_QUELLE_
————
EU-Emissionshandelssystem
Das europäische Emissionshandelssystem (EU ETS) ist ein Schlüsselelement des politisch induzierten Zusammenwachsens eines europäischen Gasmarktes. Es bietet die Chance, Klimaschutz mit wirtschaftlichen Maßnahmen zu verknüpfen. Die 2015 angestoßene Reform des EU ETS zur Verknappung der Emissionszertifikate soll die wirtschaftlichen Anreize stärken, den Ausstoß von Treibhausgasen dort zu senken, wo es am effizientesten ist. Die spezifisch geringen Treibhausgas-Emissionen und die flexiblen Einsatzmöglichkeiten bieten für Gas gute Voraussetzungen.
FAZIT:
Mit Gas für eine effiziente Klimawende! Die Energiewende ist eines der wichtigsten Projekte unserer Zeit. Es ist von großer Bedeutung, dass der gesellschaftliche Konsens, Klimaschutz leisten zu wollen, erhalten bleibt. Dazu müssen die vorhandenen Ressourcen effizient eingesetzt und so die Gesamtkosten möglichst geringgehalten werden. Durch die konsequente Nutzung und Weiterentwicklung der vorhandenen Gasinfrastrukturen, durch Technologieoffenheit sowie durch gezielte Anreize für die Verbraucher lassen sich die Ziele der Energiewende kurz-, mittel- und langfristig zu von der Gesellschaft akzeptierten Kosten erreichen. Gas und die Gasinfrastruktur können damit einen wichtigen Beitrag zur gesellschaftlichen Akzeptanz der Energiewende leisten. Die Politik sollte ihre Maßnahmen stärker am Kriterium der Klimaeffizienz ausrichten und Innovationen fördern, die kostengünstig den größten Fortschritt für das Klima bringen und bisher getrennte Versorgungsstrukturen miteinander vernetzen.
Die deutsche Gaswirtschaft ist bereit, ihren Beitrag zu einer klimaeffizienten vernetzten Energieversorgung zu leisten, heute und im Jahr 2050. Hierzu muss der Rahmen so gesetzt werden, dass die Gasinfrastruktur genutzt und weiterentwickelt werden kann – für eine verlässliche, nachhaltige und kostengünstige Energieversorgung in den Bereichen Strom, Wärme und Mobilität.
————
[Datensätze aus einem Zeige-Datensatz]
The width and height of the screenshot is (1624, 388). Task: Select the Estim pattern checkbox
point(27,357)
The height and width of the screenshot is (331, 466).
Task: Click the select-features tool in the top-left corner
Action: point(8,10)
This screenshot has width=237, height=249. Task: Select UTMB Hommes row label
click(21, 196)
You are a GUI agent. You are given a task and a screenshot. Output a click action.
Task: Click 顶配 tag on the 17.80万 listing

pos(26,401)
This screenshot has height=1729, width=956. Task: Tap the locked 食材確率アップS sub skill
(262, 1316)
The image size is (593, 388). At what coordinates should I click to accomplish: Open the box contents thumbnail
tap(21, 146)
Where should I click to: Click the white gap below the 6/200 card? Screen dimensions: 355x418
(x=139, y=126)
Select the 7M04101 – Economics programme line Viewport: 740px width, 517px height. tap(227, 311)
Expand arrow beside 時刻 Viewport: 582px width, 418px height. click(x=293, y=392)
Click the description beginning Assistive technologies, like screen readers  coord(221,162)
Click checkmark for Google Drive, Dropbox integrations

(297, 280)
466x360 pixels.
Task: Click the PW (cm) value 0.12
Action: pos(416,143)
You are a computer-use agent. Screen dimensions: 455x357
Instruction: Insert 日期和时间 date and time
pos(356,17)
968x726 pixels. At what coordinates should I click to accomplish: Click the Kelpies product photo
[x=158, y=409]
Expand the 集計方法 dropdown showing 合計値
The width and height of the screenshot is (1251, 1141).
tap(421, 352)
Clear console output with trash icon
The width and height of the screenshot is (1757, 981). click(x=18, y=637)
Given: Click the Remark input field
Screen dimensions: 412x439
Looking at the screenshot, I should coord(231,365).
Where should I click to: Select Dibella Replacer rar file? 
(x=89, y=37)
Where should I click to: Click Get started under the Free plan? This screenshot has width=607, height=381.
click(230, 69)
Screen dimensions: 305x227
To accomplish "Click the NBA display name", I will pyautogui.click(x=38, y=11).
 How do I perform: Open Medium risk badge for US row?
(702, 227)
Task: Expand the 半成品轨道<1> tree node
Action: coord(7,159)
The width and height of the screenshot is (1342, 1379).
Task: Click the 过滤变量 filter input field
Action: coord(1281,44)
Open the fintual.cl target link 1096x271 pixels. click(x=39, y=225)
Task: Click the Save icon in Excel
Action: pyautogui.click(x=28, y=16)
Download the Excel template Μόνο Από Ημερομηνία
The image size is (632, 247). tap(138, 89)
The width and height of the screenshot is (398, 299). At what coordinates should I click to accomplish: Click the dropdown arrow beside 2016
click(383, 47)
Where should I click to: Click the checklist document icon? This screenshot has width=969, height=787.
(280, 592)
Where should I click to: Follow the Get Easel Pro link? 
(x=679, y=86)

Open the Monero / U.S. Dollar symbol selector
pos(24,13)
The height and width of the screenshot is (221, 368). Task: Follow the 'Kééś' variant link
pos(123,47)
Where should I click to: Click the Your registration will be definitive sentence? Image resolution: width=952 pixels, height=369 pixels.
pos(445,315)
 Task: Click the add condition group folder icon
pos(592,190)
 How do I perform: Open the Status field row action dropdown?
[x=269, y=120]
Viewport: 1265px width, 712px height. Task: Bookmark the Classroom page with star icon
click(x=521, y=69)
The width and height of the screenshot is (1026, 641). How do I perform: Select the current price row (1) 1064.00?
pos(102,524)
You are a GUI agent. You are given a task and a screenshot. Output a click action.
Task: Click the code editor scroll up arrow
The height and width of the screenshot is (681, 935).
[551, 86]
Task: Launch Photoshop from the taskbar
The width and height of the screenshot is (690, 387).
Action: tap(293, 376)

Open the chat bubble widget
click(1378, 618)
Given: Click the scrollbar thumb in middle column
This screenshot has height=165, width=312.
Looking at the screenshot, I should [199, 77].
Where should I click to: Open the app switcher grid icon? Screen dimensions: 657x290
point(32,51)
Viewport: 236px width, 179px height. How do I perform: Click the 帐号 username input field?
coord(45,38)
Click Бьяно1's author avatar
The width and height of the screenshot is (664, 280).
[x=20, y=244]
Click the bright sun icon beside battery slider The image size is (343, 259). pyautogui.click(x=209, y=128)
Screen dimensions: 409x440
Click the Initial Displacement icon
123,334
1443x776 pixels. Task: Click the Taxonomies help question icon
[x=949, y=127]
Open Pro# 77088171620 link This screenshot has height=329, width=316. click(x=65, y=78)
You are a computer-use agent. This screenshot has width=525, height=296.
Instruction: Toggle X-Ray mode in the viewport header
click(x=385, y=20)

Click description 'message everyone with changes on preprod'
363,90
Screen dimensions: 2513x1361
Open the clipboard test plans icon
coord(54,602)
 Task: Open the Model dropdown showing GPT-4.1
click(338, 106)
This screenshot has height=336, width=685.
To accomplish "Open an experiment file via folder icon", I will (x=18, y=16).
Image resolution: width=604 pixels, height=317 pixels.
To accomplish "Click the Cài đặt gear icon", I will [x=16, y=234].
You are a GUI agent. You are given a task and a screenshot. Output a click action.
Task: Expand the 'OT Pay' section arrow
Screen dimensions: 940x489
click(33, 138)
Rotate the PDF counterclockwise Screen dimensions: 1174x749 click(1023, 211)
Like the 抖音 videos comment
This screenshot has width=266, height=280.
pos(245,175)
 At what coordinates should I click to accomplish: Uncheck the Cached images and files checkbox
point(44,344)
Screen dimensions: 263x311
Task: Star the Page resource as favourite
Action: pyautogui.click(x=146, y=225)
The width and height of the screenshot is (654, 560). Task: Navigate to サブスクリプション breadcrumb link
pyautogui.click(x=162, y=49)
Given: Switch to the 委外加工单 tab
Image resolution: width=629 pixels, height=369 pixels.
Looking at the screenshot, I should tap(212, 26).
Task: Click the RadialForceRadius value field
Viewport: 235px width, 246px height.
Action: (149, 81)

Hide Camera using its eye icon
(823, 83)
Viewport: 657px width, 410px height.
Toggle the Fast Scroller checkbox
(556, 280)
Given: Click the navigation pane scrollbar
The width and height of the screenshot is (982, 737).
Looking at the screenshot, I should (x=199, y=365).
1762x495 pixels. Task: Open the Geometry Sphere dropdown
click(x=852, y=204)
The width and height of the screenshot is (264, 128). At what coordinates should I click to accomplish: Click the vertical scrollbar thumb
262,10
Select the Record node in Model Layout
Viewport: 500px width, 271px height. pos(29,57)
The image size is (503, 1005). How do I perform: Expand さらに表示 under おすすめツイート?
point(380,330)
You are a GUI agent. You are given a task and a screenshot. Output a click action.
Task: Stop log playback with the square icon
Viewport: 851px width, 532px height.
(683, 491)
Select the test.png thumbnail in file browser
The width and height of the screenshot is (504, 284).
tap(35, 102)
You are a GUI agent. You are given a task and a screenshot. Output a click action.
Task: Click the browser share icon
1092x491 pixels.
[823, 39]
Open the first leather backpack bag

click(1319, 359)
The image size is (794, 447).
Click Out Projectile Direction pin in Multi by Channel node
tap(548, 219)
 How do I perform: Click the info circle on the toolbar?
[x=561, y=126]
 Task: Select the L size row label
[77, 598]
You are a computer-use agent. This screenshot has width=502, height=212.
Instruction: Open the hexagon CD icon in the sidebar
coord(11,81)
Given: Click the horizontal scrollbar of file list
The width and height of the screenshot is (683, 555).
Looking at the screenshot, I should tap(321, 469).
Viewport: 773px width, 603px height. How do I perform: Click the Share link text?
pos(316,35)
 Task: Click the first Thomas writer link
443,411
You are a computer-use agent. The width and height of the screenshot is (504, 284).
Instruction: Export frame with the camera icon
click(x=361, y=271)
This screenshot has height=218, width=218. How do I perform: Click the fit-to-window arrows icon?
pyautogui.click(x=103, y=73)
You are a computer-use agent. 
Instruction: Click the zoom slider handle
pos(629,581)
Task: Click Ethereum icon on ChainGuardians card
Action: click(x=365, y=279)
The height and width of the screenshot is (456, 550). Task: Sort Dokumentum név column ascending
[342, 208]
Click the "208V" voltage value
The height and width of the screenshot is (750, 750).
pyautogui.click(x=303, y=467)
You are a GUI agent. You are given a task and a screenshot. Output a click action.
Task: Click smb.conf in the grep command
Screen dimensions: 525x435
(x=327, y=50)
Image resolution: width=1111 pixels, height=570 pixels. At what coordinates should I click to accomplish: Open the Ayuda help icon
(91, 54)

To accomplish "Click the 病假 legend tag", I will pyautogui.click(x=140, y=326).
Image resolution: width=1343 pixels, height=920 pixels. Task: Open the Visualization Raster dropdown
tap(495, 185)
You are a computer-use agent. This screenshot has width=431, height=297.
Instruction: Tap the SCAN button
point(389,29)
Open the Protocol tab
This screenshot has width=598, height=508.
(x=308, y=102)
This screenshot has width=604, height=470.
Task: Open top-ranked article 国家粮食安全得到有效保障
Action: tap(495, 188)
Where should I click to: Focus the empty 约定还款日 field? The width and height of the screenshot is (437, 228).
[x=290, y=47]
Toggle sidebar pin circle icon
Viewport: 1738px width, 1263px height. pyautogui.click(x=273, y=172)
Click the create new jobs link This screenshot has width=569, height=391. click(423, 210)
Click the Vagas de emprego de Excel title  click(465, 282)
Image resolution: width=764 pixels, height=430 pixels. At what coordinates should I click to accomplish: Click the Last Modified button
————
_AUFGABENLISTE_
A. Schreiben Sie die Zeilen der Aufgabendaten ab, und zwar von der ersten Zeile bis einschließlich der Zeile mit „Expand arrow beside“, ohne etwas zu verändern.
B. Setzen Sie den Text über Gas, Emissionshandel und Energiewende im Anschluss an seinen letzten Satz fort.

_ERGEBNISSE DER ÜBUNG_
A.
The width and height of the screenshot is (1624, 388). Task: Select the Estim pattern checkbox
point(27,357)
The height and width of the screenshot is (331, 466).
Task: Click the select-features tool in the top-left corner
Action: point(8,10)
This screenshot has width=237, height=249. Task: Select UTMB Hommes row label
click(21, 196)
You are a GUI agent. You are given a task and a screenshot. Output a click action.
Task: Click 顶配 tag on the 17.80万 listing

pos(26,401)
This screenshot has height=1729, width=956. Task: Tap the locked 食材確率アップS sub skill
(262, 1316)
The image size is (593, 388). At what coordinates should I click to accomplish: Open the box contents thumbnail
tap(21, 146)
Where should I click to: Click the white gap below the 6/200 card? Screen dimensions: 355x418
(x=139, y=126)
Select the 7M04101 – Economics programme line Viewport: 740px width, 517px height. tap(227, 311)
Expand arrow beside 時刻 Viewport: 582px width, 418px height. click(x=293, y=392)

B.
Wenn Klimaeffizienz zum harten Kriterium wird, spielt Gas eine zentrale Rolle in der Klimaund Energiewende: Weil vorhandene Gaskraftwerke problemlos und ohne zusätzliche Investitionen der flexible Partner der erneuerbaren Energien sind. Weil dezentrale Blockheizkraftwerke Strom und Wärme bedarfsgerecht bereitstellen können. Weil Gasfahrzeuge im Vergleich mit Benzin- und Dieselantrieben wettbewerbsfähig sind – und noch dazu eine deutlich bessere Klimabilanz vorweisen können. Weil mit modernen Gasheizungen für wenig Geld große Fortschritte bei der Emissionsminderung erzielt werden, wenn sie überholte Technologien ablösen. Weil Gas die internationale Wettbewerbsfähigkeit zahlreicher energieintensiver Industrien am Standort Deutschland auch langfristig sichern kann und so der Verlagerung dieser Industrien und einer Vergrößerung des carbon footprint nachhaltig entgegenwirkt. Und weil der Energieträger Gas nicht nur durch seine Speicherfähigkeit der ideale Partner der fluktuierenden erneuerbaren Energien aus Wind und Sonne ist, sondern mit Biomethan und Power-to-Gas stufenlos auf einem robusten Pfad regenerativ umgestellt werden kann. Gas kann grün!
Die Verbändeerklärung wird getragen von:
- Biogasrat e.V.
- Bundesverband der Deutschen Heizungsindustrie e.V. (BDH)
- Bundesverband der Energie- und Wasserwirtschaft e.V. (BDEW)
- Bundesvereinigung der Firmen im Gas- und Wasserfach e.V. (FIGAWA)
- Deutscher Verein des Gas- und Wasserfaches e.V. (DVGW)
- Fachverband Biogas e.V.
- Hauptverband der Deutschen Bauindustrie e.V.
- Initiative Erdgasspeicher e.V. (INES)
- Rohrleitungsbauverband e.V. (rbv)
- Vereinigung der Fernleitungsnetzbetreiber Gas e.V. (FNB Gas)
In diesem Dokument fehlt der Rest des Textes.